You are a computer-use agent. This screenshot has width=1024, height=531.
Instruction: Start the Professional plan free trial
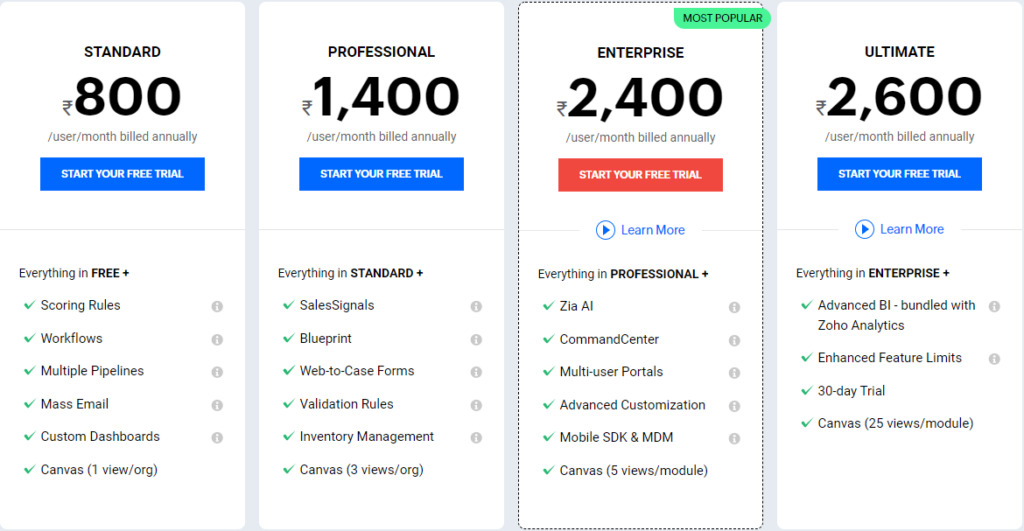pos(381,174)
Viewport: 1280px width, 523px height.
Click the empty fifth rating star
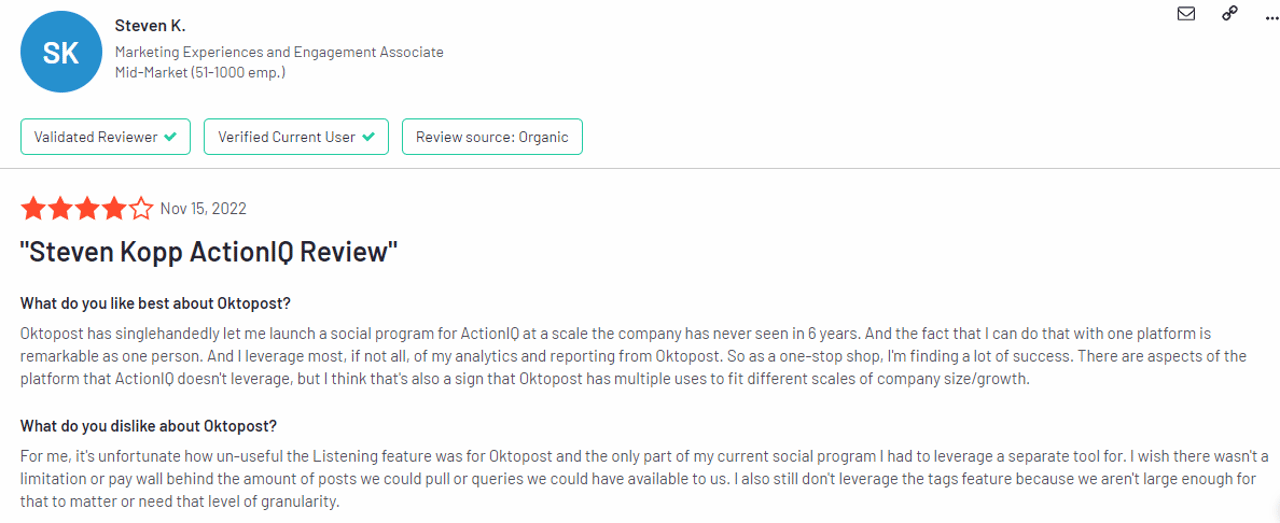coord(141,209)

EXERCISE OBJECTIVE
Although the records include pictures, the copy should reproduce every line exactly and none of the pictures.

RESULT BELOW
You are a computer-use agent. This screenshot has width=1024, height=531.
Instruction: Start the Professional plan free trial
pos(381,174)
Viewport: 1280px width, 523px height.
Click the empty fifth rating star
coord(141,209)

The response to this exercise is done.